Generics
SafeC generics are compile-time only. Every generic function or struct is fully monomorphized — the compiler generates a separate copy for each concrete type used. There are no vtables, no type erasure, and no runtime dispatch.
Generic Functions
Declare a generic function with generic<T> before the return type:
generic<T>
T max(T a, T b) {
if (a > b) return a;
return b;
}The compiler infers the type argument from the call site:
int m1 = max(3, 7); // instantiates max<int>
double m2 = max(1.5, 2.7); // instantiates max<double>Each instantiation produces a separate function in the generated code.
Generic Structs
Structs can also be parameterized by type:
generic<T>
struct Pair {
T first;
T second;
};Pair<int> p = {1, 2};
Pair<double> q = {3.14, 2.71};Generic structs follow the same monomorphization rules as generic functions.
Constrained Generics
Type parameters can be constrained with traits to restrict what types are accepted:
generic<T: Numeric>
T clamp(T val, T lo, T hi) {
if (val < lo) return lo;
if (val > hi) return hi;
return val;
}The Numeric constraint ensures T supports comparison operators.
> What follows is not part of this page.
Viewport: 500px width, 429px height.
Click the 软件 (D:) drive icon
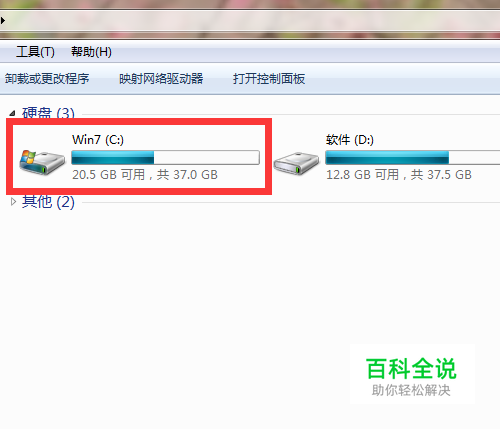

The compiler rejects instantiation with types that do not satisfy the constraint.
Built-in Constraints
| Constraint | Required Operations |
|---|---|
Numeric | Arithmetic (+, -, *, /) and comparison (<, >, ==) |
Constraint satisfaction is checked after monomorphization — the compiler verifies that the concrete type supports all operations used in the generic body.
Variadic Generics
SafeC supports variadic type packs with generic<T...>. A variadic generic accepts any number of type arguments.
generic<T...>
int safe_printf(const char *fmt, T... args) {
// type-safe printf: each arg's type is known at compile time
return __builtin_printf(fmt, args...);
}Pack Size
Use sizeof...(T) to get the number of types in a variadic pack:
generic<T...>
int count_args(T... args) {
return sizeof...(T);
}
int n = count_args(1, 2.0, 'a'); // n is 3Pack Expansion
The ... suffix expands a parameter pack at the call site:
generic<T...>
void forward_all(T... args) {
target(args...); // expands to target(arg0, arg1, arg2, ...)
}Variadic generics are monomorphized for each unique combination of argument types.
Monomorphization
When the compiler encounters a call to a generic function, it:
- Infers the type argument(s) from the call-site argument types
- Deep-clones the function AST, substituting type parameters with concrete types
- Mangles the name:
max<int>becomes__safec_max_int - Analyzes the monomorphized copy through the full semantic analysis pipeline
- Emits code for each distinct instantiation
Generic function bodies are skipped during the first semantic analysis pass — they are only type-checked after monomorphization with concrete types.
Name Mangling
Monomorphized functions follow the pattern __safec_<name>_<type>:
| SafeC | Mangled Name |
|---|---|
max<int> | __safec_max_int |
max<double> | __safec_max_double |
Pair<int> | __safec_Pair_int |
Code Size
Each unique instantiation generates separate code. If you instantiate max with 5 different types, 5 separate functions are emitted. This trades binary size for runtime performance (no indirection).
Generic Methods
Structs with generic type parameters can define methods that use the type parameter:
generic<T>
struct Container {
T value;
int count;
T get() const;
void set(T new_value);
};
generic<T>
T Container<T>::get() const {
return self.value;
}
generic<T>
void Container<T>::set(T new_value) {
self.value = new_value;
}Interaction with Regions
Generic types can be combined with region-qualified references:
generic<T>
?T find_in_slice([]T haystack, T needle) {
for (int i = 0; i < haystack.len; i++) {
if (haystack[i] == needle) return some(haystack[i]);
}
return none;
}Region qualifiers on references inside generic code follow the same rules as non-generic code. The compiler checks region safety after monomorphization.
Limitations
- No runtime dispatch: generics are always monomorphized. There are no trait objects or dynamic dispatch.
- No partial specialization: you cannot provide a specialized implementation for a subset of types.
- No default type arguments: every type parameter must be inferred or explicitly provided.
- Inference is call-site only: the compiler infers
Tfrom function arguments. It does not infer from the return type.